Over the past 20 years, Cytiva has developed 45 resins for purifying new biologics. The ligands on these resins are usually off-the-shelf molecules because, although each biologic is different, it usually belongs to a class of molecules that have key features in common. These can be targets for resin ligands. Classic monoclonal antibodies, for example, share a structure known as the Fc domain, which is targeted by conventional protein A resins. But monoclonal antibodies are getting more varied and complex — some no longer have an Fc domain — and this has transformed purification. “So we need to come up with new resins,” says Ihre.

A monoclonal antibody (mAb, more rarely called moAb) is an antibody produced from a cell lineage made by cloning a unique white blood cell. All subsequent antibodies derived this way trace back to a unique parent cell.

A monoclonal antibody (mAb, more rarely called moAb) is an antibody produced from a cell lineage made by cloning a unique white blood cell. All subsequent antibodies derived this way trace back to a unique parent cell.

NEMES LASZLO/ISTOCK

Successful purification means knowing your molecule like the back of your hand, says Ihre. This includes its size, form, 3D shape, hydrophobicity, and whether there are any regions that a resin ligand could bind to. “If you don’t understand your target molecule, your likelihood of being able to manufacture it and purify it will be very low,” he adds. Newer approaches can also have more liabilities, such as being aggregation prone, acidic and temperature sensitive.

That’s why planning ahead is so important – because it reveals which molecules are likely to be hard to purify. “We need to identify these liabilities as early as possible,” says Belcher. This allows companies to reduce the risk of failure as early as possible in the drug development process.
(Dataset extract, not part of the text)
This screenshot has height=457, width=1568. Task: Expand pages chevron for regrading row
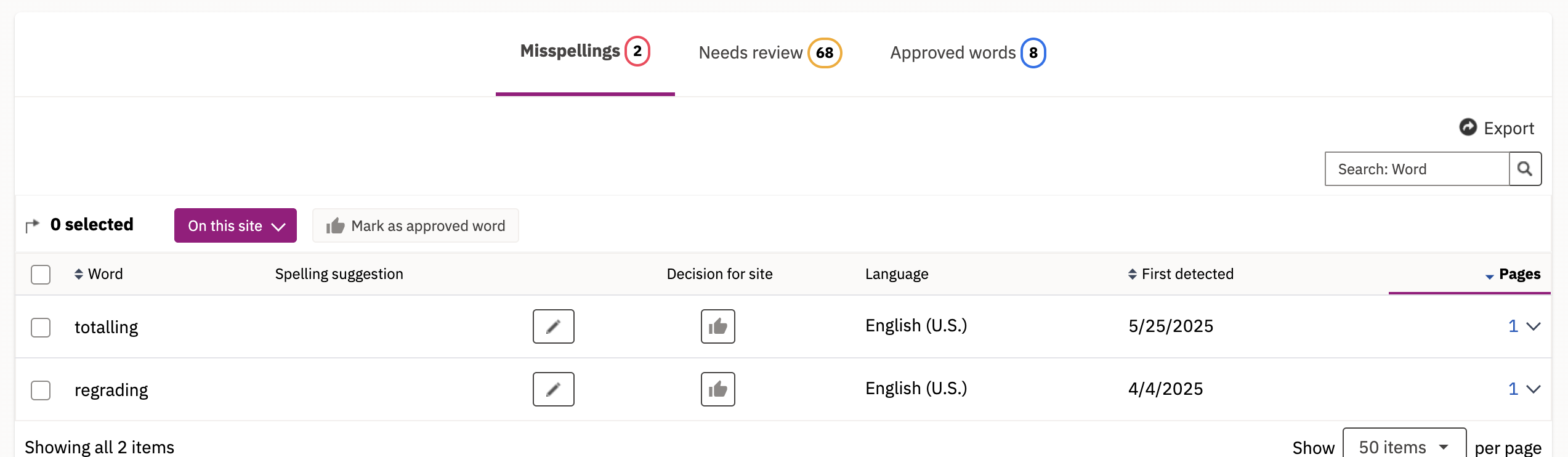[1534, 389]
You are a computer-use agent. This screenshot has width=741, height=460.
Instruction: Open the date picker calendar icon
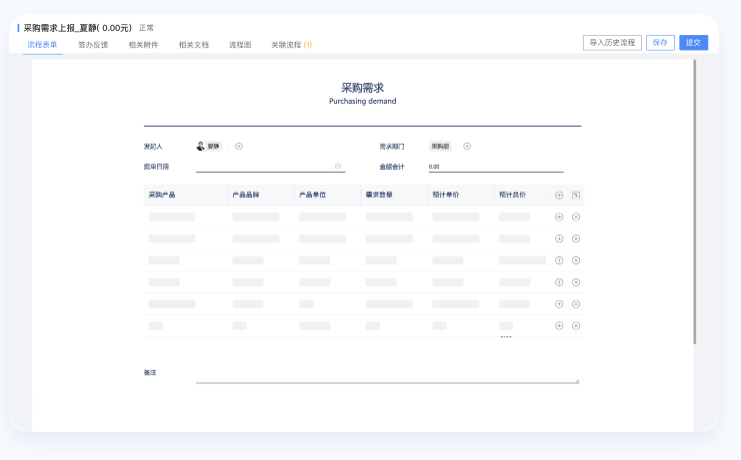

Another key consideration is to have purification processes that work at scale. Paradoxically, approaches that work in the lab don’t always translate to large-scale manufacture. For example, size exclusion chromatagraphy is still used in drugdiscovery but rarely in manufacturing because of its low capacity and slow throughput. Some issues are cost and productivity: a new technique could be scalable in theory, but in practice is too expensive or inefficient, says Ihre.

Purification technology

In a field where scientific innovation is accelerating rapidly, success depends not only on discovering new molecules but on understanding how they can be developed, purified and produced at scale. That requires expertise across the full development journey—from early discovery insights through to manufacturing realities.

By anticipating purification challenges earlier and designing molecules with production in mind, researchers and developers can reduce risk, improve scalability and bring therapies to patients faster. For companies working at the intersection of discovery and manufacturing, closing this gap is becoming essential to turning scientific breakthroughs into real-world impact.